Prokuratorzy nie dopatrzyli się przestępstwa w pobieraniu przez wójta Markuszowa pensji wyższej niż ta, którą ustalili mu radni. Teraz samorządowiec walczy o 25 tys. zł
Argumentował: rada gminy nie mogła zmniejszyć mi wynagrodzenia, bo był w przedemerytalnym okresie ochronnym. Nadal pobierał pieniądze w starej wysokości.
Jeden z radnych zawiadomił prokuraturę, że wójt przekroczył swoje uprawnienia. Ale dochodzenie zostało umorzone.
– Cały czas był problem zgodności uchwały z prawem. Wójt tłumaczył, że pobierał pieniądze w dobrej wierze. Ostatecznie oddał też na konto gminy Markuszów 8 940 zł – tłumaczy Grzegorz Kwit, zastępca prokuratora rejonowego w Puławach.

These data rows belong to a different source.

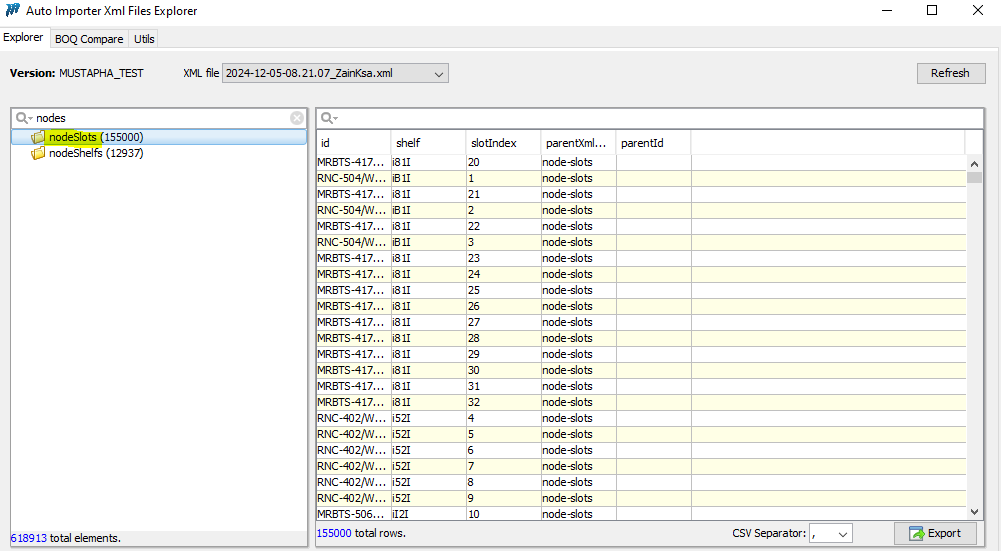The width and height of the screenshot is (1001, 551).
Task: Open the XML file dropdown
Action: click(x=437, y=73)
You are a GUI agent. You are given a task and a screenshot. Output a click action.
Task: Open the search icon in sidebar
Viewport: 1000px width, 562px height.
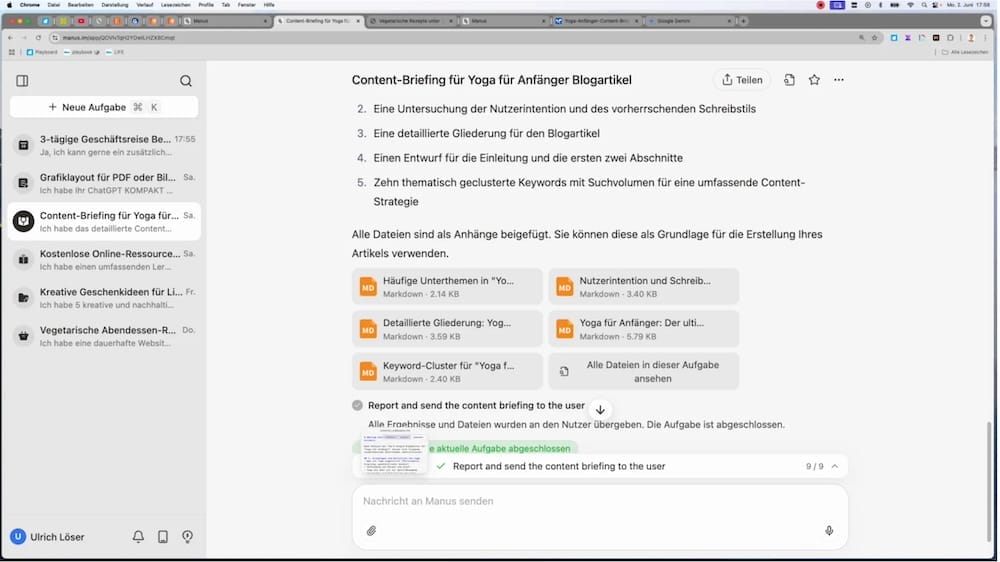[186, 81]
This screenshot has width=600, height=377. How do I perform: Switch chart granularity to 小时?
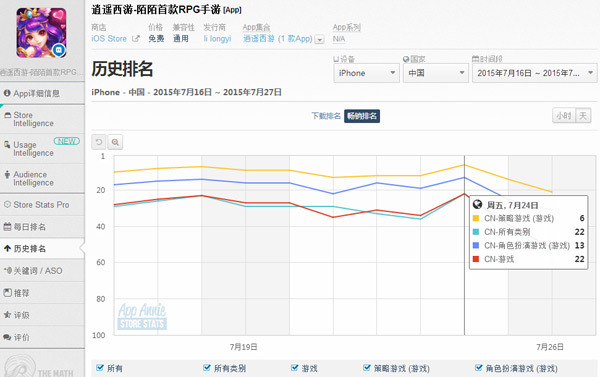tap(563, 116)
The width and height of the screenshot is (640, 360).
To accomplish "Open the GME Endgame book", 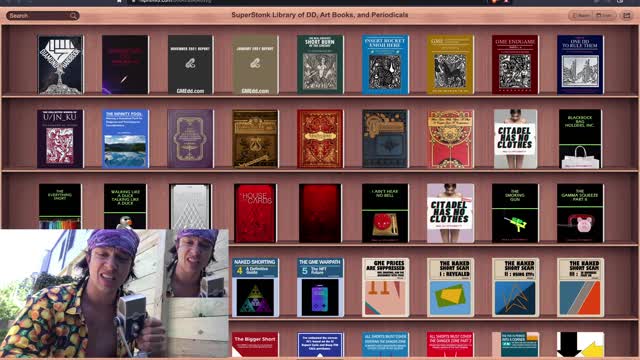I will point(515,65).
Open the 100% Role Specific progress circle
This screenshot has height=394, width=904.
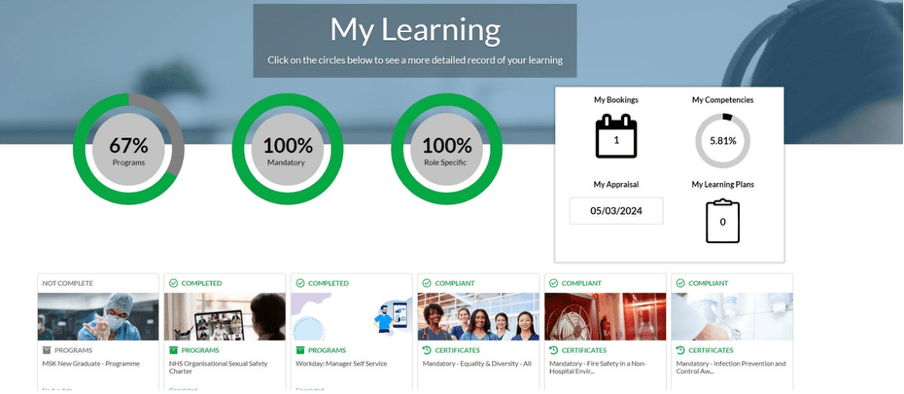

Wójt brał wynagrodzenie w starej wysokości do czasu decyzji Wojewódzkiego Sądu Administracyjnego. Jednak nadpłacone pieniądze oddał gminie dopiero po przynagleniu Regionalnej Izby Obrachunkowej. Na tym nie koniec – samorządowiec nie złożył broni.
Rozwałka pozwał swój urząd gminy do sądu pracy w Puławach. Wyliczył, że jego straty wynoszą 25 tys. zł i tyle powinien zapłacić mu urząd. W sądzie doszło do paradoksalnej sytuacji. Urząd reprezentował prawnik zatrudniony przez wójta. I od ręki uznał powództwo przełożonego. Wyrok jednak nie zapadł.
Sąd zobowiązał wójta żeby dokładnie wyliczył, jaką szkodę poniósł. Ma też pokazać podstawę prawną, na jakiej domaga się pieniędzy od gminy.